何ページくらい書けばちょうどいいんだろうか?

夢を見ている気がする。というのも変な表現ではあるのだが、眠りながらにして映像を見ている限りそう表すしかないだろう。
そう、智晴は夢の中で自分の過去を垣間見た。
懐かしい思い出、辛い思い出や目を覆いたくなるような恥ずかしい思い出など今までの人生の所々を映像にして見ている。例えるならばビデオカメラを再生しているような感覚だった。
そして、これが深唖の言っていたヒントなのだろう。
しかし、自分の過去のどこの映像にヒントが眠っているかなんていうのは分からなかった。あるいは過去そのものがヒントなのかもしれない。そう考えたがあまりにも抽象的で膨大すぎるものが果たしてヒントになりうるものなのだろうか。そう思うと余計に分らなくなった。
礼乃も自分と同じく過去の映像を見たのだろうか。それとも別のものを見たのか。それは聞いてみるしかないだろう。それよりも怒鳴ってしまったことについて謝らなければいけない。振り返ってみると自分でも何をしているのかよくわからない一日だった気がする。自分では気付かないが疲労が溜まっているのかもしれない。だがそれでも行動を起こすのは自分なのだ。気をつけなければいけない、そう思った。
その時変に違和感を覚えた。何故こうもはっきりと過去の映像を見ることができ、こうも冷静に物事を考えることができるのか。おかしなことだった。今夢を見ている。自分がただ夢と認識しているだけなのかもしれないのだが。しかし、過去の映像を見るなんていうことは夢でしかありえない現象だろう。もしこれが夢でないのだとしたらこれは本の力に他ならない。全くもって不可解な物体である。
しかし、よくもこんな普段ではありえないような論理的な思考を巡らせているのか。そう思うだけで笑いが込み上げてきた。
不意に自分の笑い声ではなく何か別の音が聞こえたような気がした。
もう目覚めが近いのだろう。智晴は直観的にそう感じ取った。
そしてこの夢の世界に向かっておやすみと言って目を閉じた。

~♪~♪~♪
目覚ましのアラームで智晴は目を覚ました。
天井を見ながら今自分は礼乃邸にいることに気がついた。おそらくあの後に礼乃が智晴の母親に頼んで車で家に運んでくれたのだろう。
~♪~♪~♪
携帯から再びメロディーが流れた。そういえばスヌーズ機能を切っていなかった。スヌーズを切ってから画面に表示されている時計を見ると日付が変わっていた。どうやら昨日意識を失ってから今まで眠っていたらしい。いくらんでも眠すぎだ。しかし、起きた時間は余裕をもって支度が出来る時間だった。今日から最低二日礼乃の通う女子高、聖リィシア学院に通わなくてはならなかった。
いつもとは違い目がはっきりと冴えているため二度寝をせずにベッドから出た。
その時、ぐ~。智晴の腹が鳴った。そういえば昨日の昼から何も食べていないことに気づいた。取りあえず着替えを後にして食事をすることにした。

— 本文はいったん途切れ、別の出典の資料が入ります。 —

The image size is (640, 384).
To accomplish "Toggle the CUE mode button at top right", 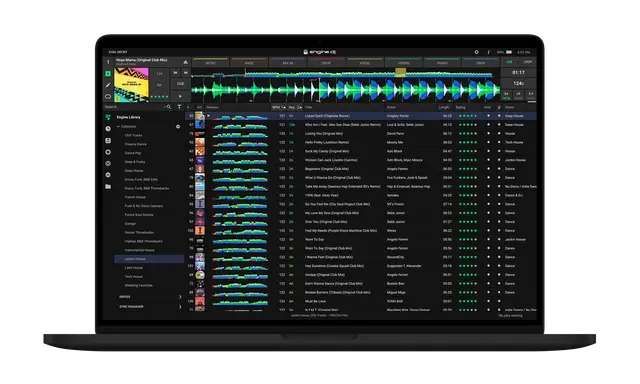I will coord(509,62).
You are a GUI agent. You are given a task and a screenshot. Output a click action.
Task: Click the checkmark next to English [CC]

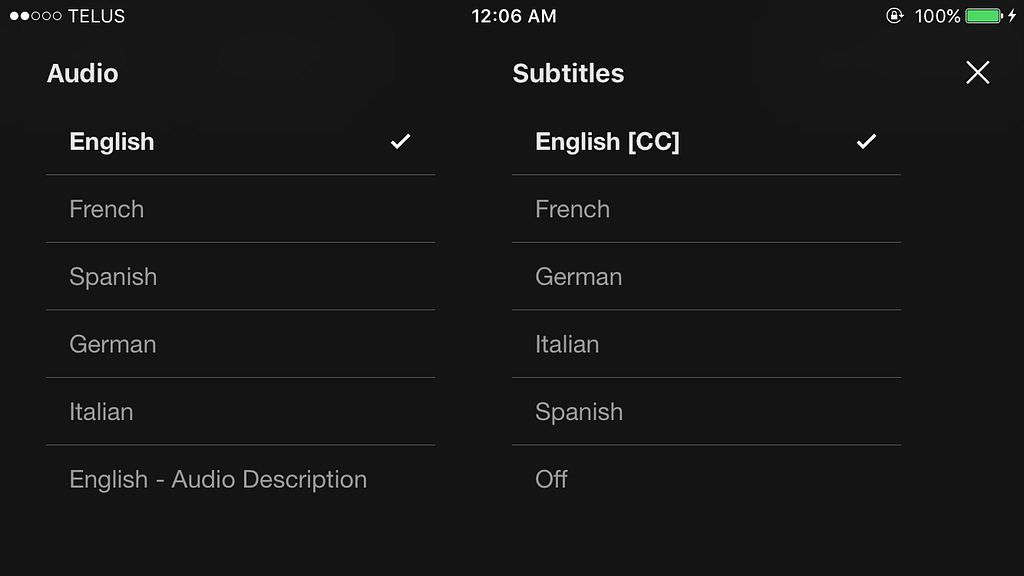click(866, 142)
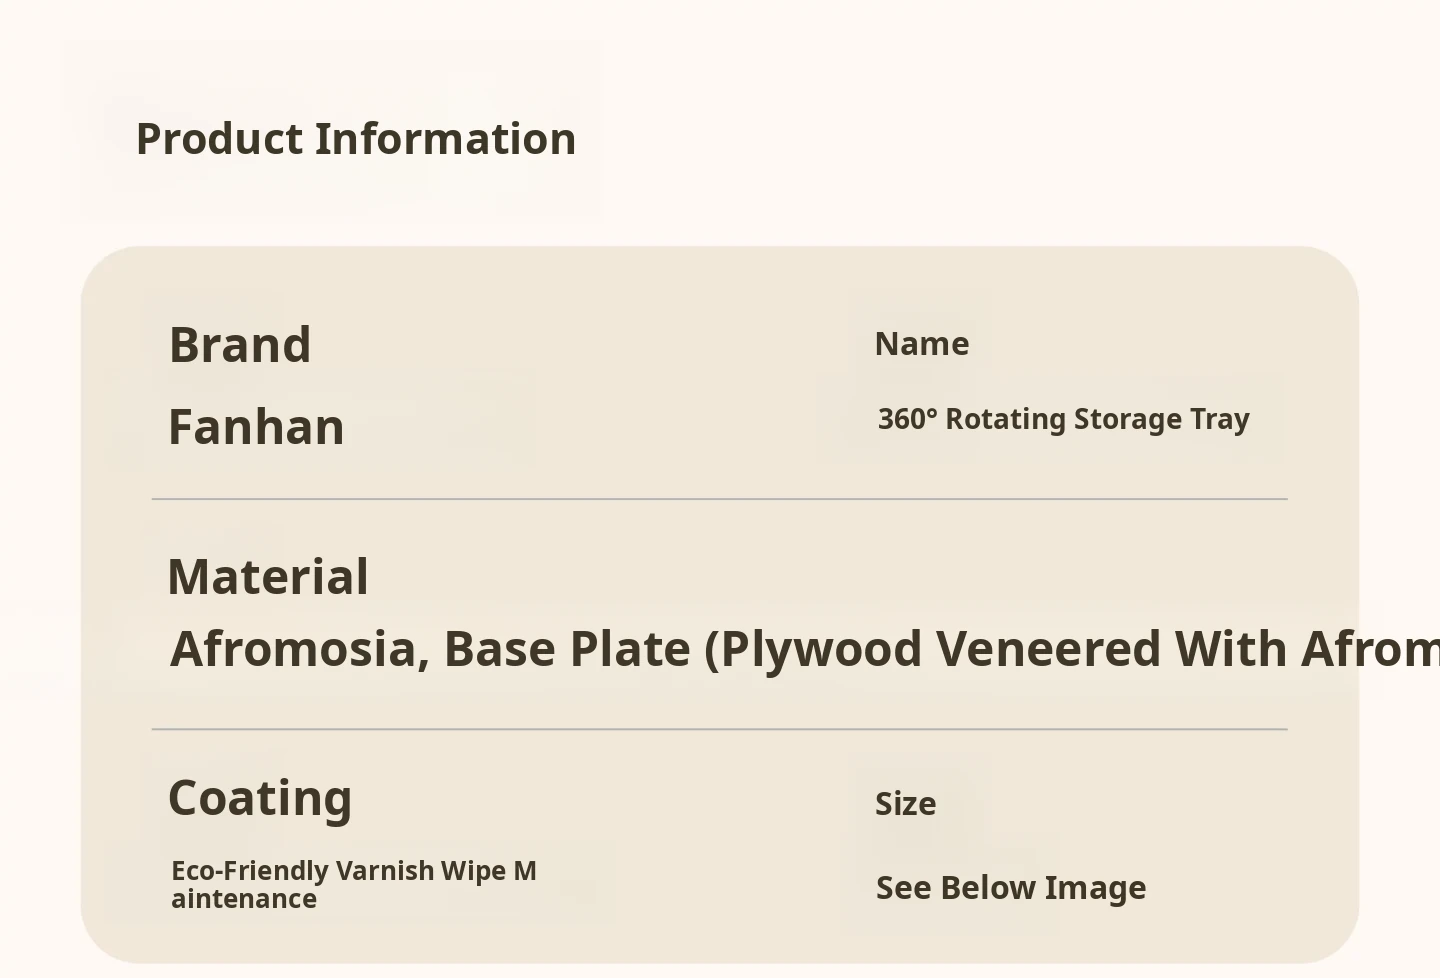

リビングに降りると礼乃の母親が仕事に行くのか慌ただしく動いていた。
「あら、礼乃。おはよう。」
「お、おはよう。」
礼乃の母親は智晴が二階から降りてきた気配を察したのか智晴に目を向けずに朝の挨拶をした。
「悪いのだけれど今日の朝ごはんもパンでいいかしら?また急な仕事が入ってしまって。」
「いいけど。」
「じゃあ、あと戸締りだけよろしくね。」
いってきます。と礼乃の母親は家を出て行った。
どうやら父親は帰ってきてないらしく母親が出かけてから礼乃の家は静まり返った。
昨日も思ったことだが礼乃の家は寂しい空気で包まれている感じがした。
ぐ~。再び智晴の腹の音がした。空腹も限界に近付いていたため洗面をささっと済ませて食パンを焼いて食べることにした。
一人で黙々と食事をしていてもやはりつまらないためテレビをつけた。
朝からそんなに見たいテレビはないため普段家でもかかっているメザマシTVを見ることにした。

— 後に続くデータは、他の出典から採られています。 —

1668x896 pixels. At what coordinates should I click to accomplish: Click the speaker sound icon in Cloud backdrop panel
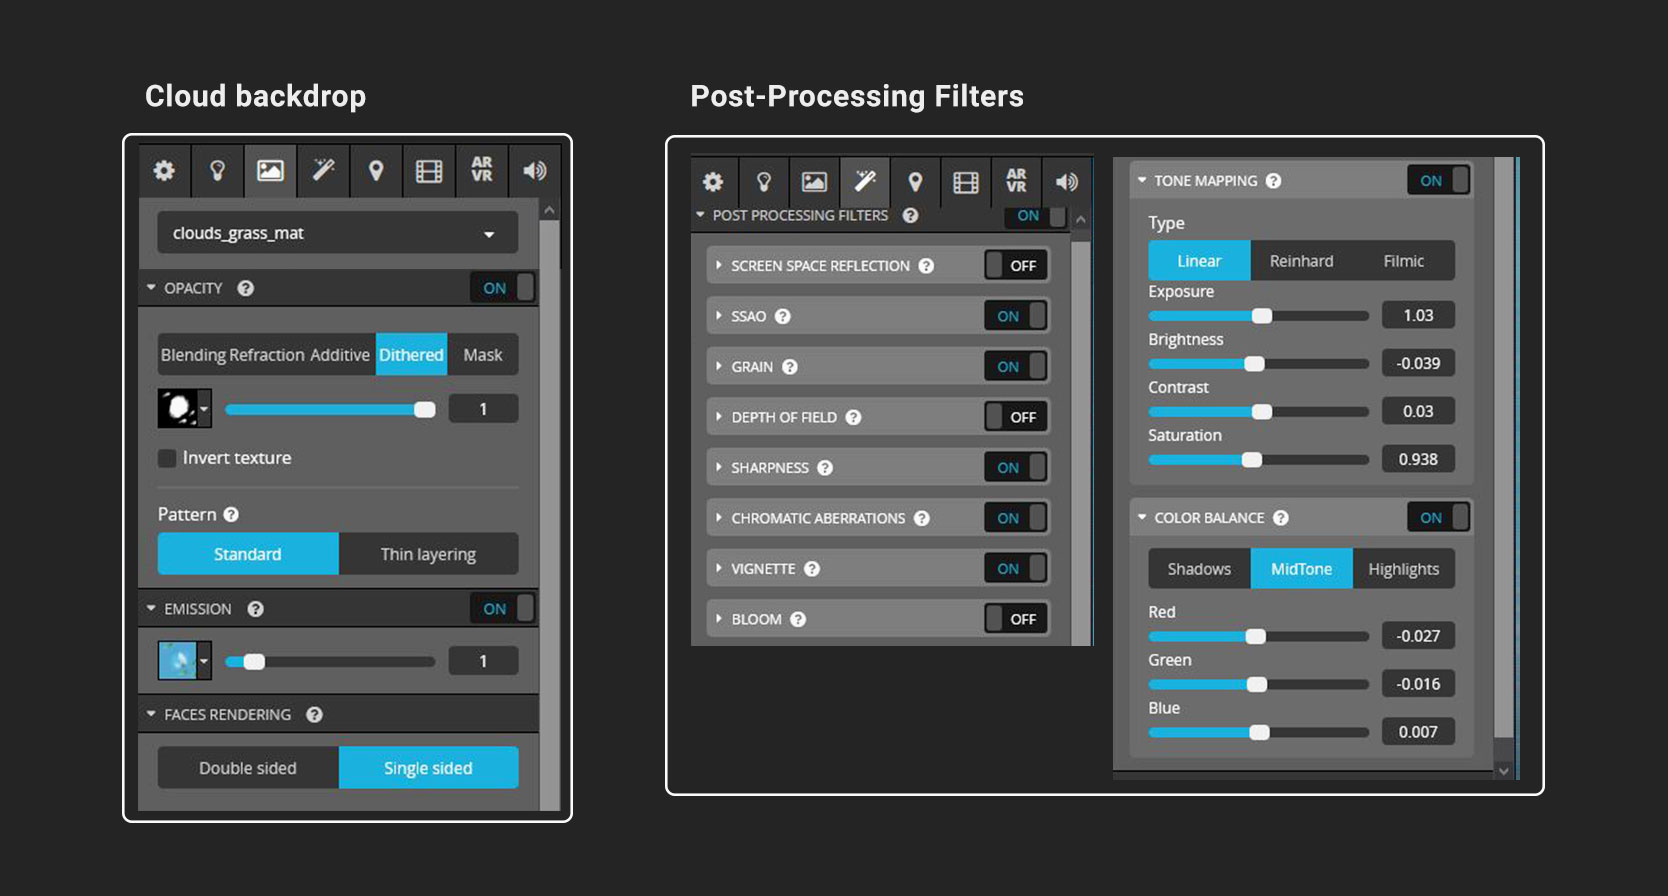coord(535,171)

今画面に映っているのは政治についてだ。現代の日本の教育社会がどうのこうのとか野党がなんたらかんたら、とよく理解できない議題で政治家が国会議事堂で議論をしている。政治について全く興味はないのだがこれから大人になって社会に出ると嫌でも知らなくてはならないのかな、と思っていると主張している議員の中に見覚えのある顔があった。いくら政治に興味がないとはいえ流石にテレビで見た顔くらいはある、その人だろうと思ったがそうではなかった。それはつい二日前ここ礼乃邸で見た顔で、そこに映っていたのは礼乃の父親だった。何と礼乃の父親は国会議員だったのだ。どうりで家に帰ってこないわけである。ということは母親も母親で何か忙しい仕事に就いているのだろう。そして娘はかの有名なお嬢様学校である。いやはや何ともすごい家族である。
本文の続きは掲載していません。